### What is required
Rewrite the items starting at the line that contains "Screen dimensions: 857x849" and ending at the line that contains "[x=1171, y=39]" as a Markdown table with a Row column for the row number and a Line column for the line. Leave out blank lines.
[Start Raw data]
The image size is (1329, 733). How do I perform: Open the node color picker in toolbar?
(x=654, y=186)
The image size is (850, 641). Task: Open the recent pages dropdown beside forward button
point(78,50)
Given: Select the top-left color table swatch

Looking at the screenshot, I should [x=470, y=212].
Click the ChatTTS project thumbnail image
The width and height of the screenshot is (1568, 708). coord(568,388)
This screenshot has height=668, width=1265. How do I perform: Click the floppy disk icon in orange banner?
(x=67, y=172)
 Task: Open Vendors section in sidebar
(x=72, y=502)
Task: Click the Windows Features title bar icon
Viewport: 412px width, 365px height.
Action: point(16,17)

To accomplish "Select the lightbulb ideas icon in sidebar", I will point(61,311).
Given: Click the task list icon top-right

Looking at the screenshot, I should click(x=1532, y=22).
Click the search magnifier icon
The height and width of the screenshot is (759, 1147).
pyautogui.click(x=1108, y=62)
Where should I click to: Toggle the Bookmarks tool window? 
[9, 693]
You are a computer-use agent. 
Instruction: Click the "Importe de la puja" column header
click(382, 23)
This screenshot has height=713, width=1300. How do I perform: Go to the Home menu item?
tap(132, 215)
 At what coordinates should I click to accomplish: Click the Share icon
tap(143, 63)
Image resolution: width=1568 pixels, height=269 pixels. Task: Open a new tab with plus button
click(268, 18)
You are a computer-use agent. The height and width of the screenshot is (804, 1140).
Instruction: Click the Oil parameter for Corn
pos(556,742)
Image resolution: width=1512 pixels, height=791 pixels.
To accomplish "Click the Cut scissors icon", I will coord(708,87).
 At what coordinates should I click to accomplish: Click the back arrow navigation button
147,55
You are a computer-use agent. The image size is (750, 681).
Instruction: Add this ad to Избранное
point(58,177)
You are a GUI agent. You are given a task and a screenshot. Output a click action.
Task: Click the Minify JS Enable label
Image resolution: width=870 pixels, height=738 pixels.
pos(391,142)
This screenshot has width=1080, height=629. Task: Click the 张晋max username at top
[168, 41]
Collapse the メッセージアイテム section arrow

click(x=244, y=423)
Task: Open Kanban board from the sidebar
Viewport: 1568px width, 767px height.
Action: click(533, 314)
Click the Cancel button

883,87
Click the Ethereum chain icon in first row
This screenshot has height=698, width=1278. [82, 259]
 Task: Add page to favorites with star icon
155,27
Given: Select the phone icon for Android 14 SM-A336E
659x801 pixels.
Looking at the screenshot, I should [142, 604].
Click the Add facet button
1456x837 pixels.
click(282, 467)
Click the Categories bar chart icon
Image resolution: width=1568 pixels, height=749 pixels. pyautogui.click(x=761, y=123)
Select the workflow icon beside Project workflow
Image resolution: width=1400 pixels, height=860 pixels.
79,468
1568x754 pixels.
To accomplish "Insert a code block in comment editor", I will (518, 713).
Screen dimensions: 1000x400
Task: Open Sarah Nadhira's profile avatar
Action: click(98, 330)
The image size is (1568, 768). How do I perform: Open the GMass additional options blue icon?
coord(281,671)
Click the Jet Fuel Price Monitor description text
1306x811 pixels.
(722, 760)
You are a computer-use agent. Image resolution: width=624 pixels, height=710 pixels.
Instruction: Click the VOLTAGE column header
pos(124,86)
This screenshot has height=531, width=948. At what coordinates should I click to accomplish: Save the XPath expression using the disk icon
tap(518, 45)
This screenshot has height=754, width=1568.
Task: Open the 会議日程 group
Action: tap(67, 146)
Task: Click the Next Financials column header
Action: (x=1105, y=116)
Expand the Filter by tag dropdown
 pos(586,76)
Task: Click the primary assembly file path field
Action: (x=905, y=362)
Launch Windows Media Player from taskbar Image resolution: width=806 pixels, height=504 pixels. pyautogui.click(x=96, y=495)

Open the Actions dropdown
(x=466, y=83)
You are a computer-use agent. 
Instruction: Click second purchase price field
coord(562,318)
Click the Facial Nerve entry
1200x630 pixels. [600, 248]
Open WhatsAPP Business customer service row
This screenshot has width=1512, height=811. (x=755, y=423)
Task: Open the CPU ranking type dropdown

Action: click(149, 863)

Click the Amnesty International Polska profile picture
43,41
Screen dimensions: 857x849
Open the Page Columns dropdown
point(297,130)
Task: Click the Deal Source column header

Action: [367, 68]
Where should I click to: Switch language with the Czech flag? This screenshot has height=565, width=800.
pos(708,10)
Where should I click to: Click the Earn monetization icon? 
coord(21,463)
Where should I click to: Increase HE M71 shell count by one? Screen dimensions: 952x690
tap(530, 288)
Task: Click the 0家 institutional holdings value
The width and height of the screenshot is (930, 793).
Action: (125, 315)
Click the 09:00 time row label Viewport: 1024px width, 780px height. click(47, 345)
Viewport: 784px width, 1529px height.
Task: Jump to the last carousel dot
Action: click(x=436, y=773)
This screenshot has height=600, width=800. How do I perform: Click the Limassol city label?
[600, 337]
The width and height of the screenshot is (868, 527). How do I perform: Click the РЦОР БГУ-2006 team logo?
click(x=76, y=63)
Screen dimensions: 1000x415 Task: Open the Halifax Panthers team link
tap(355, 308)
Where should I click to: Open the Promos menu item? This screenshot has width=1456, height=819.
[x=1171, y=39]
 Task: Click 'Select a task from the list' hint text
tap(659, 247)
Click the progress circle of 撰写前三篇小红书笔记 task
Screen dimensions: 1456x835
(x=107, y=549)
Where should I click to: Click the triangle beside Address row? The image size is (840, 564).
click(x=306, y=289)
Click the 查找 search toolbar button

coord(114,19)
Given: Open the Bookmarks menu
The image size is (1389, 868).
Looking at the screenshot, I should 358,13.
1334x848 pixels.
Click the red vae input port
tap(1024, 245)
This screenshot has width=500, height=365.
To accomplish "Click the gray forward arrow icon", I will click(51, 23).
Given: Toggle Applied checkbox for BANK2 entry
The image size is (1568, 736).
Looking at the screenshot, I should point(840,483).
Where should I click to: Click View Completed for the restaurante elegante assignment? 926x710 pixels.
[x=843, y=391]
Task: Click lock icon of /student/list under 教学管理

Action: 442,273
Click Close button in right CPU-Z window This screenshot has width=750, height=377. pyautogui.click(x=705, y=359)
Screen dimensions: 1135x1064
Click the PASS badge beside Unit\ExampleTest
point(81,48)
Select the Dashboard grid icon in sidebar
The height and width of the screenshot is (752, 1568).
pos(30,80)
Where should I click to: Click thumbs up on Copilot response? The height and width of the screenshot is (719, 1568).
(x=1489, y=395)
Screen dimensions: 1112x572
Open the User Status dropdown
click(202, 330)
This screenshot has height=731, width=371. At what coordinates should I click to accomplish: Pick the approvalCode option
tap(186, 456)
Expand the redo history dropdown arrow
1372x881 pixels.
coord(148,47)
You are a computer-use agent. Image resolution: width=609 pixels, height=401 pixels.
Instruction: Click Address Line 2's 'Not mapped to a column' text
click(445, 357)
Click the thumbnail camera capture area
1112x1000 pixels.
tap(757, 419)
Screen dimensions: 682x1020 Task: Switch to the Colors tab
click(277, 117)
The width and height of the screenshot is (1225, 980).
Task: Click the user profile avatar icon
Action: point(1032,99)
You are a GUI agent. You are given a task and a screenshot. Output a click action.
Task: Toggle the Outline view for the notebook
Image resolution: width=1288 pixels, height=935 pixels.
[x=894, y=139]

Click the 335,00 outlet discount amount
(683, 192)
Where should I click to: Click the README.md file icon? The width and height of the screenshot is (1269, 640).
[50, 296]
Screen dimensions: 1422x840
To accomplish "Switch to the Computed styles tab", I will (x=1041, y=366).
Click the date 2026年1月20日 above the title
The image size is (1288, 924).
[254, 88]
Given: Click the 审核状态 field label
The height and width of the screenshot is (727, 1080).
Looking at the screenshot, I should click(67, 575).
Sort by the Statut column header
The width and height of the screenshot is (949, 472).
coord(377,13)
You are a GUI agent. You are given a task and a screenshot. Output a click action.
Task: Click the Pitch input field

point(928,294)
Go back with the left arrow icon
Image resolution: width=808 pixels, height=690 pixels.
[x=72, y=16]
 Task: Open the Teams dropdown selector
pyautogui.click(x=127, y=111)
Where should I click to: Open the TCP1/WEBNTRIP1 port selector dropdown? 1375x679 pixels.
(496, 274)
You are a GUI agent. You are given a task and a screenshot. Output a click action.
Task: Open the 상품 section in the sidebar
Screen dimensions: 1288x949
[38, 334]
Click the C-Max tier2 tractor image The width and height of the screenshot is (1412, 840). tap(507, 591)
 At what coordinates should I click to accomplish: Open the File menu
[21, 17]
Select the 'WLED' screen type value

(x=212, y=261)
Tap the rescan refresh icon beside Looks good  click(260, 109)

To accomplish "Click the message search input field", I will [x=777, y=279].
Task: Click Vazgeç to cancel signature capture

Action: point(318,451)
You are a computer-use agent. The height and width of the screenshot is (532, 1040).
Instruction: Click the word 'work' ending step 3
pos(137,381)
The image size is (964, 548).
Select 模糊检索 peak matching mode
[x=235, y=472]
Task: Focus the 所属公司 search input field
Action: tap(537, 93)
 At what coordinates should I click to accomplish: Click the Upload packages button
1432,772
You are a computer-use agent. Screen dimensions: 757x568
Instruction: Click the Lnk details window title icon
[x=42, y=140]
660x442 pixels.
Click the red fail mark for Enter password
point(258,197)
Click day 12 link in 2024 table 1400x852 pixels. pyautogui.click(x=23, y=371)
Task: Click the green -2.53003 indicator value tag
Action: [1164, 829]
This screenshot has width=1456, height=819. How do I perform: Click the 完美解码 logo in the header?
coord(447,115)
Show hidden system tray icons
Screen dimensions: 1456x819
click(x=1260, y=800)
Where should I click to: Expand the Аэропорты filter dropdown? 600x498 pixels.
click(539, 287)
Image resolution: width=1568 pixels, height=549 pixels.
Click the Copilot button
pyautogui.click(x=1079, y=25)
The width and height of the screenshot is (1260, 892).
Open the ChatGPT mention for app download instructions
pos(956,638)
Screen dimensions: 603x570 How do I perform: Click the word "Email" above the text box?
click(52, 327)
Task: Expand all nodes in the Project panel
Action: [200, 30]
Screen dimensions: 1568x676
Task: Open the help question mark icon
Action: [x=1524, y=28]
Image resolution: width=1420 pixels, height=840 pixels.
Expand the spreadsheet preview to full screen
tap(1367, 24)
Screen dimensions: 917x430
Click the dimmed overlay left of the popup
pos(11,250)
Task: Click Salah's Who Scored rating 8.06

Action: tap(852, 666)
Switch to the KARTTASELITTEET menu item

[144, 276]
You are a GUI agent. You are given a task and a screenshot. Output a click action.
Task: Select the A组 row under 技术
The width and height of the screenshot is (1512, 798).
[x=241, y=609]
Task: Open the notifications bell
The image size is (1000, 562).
[End Raw data]
### Worked answer
| Row | Line |
|---|---|
| 1 | Screen dimensions: 857x849 |
| 2 | Open the Page Columns dropdown |
| 3 | point(297,130) |
| 4 | Task: Click the Deal Source column header |
| 5 | Action: [367, 68] |
| 6 | Where should I click to: Switch language with the Czech flag? This screenshot has height=565, width=800. |
| 7 | pos(708,10) |
| 8 | Where should I click to: Click the Earn monetization icon?  |
| 9 | coord(21,463) |
| 10 | Where should I click to: Increase HE M71 shell count by one? Screen dimensions: 952x690 |
| 11 | tap(530, 288) |
| 12 | Task: Click the 0家 institutional holdings value |
| 13 | The width and height of the screenshot is (930, 793). |
| 14 | Action: (125, 315) |
| 15 | Click the 09:00 time row label Viewport: 1024px width, 780px height. click(47, 345) |
| 16 | Viewport: 784px width, 1529px height. |
| 17 | Task: Jump to the last carousel dot |
| 18 | Action: click(x=436, y=773) |
| 19 | This screenshot has height=600, width=800. How do I perform: Click the Limassol city label? |
| 20 | [600, 337] |
| 21 | The width and height of the screenshot is (868, 527). How do I perform: Click the РЦОР БГУ-2006 team logo? |
| 22 | click(x=76, y=63) |
| 23 | Screen dimensions: 1000x415 Task: Open the Halifax Panthers team link |
| 24 | tap(355, 308) |
| 25 | Where should I click to: Open the Promos menu item? This screenshot has width=1456, height=819. |
| 26 | [x=1171, y=39] |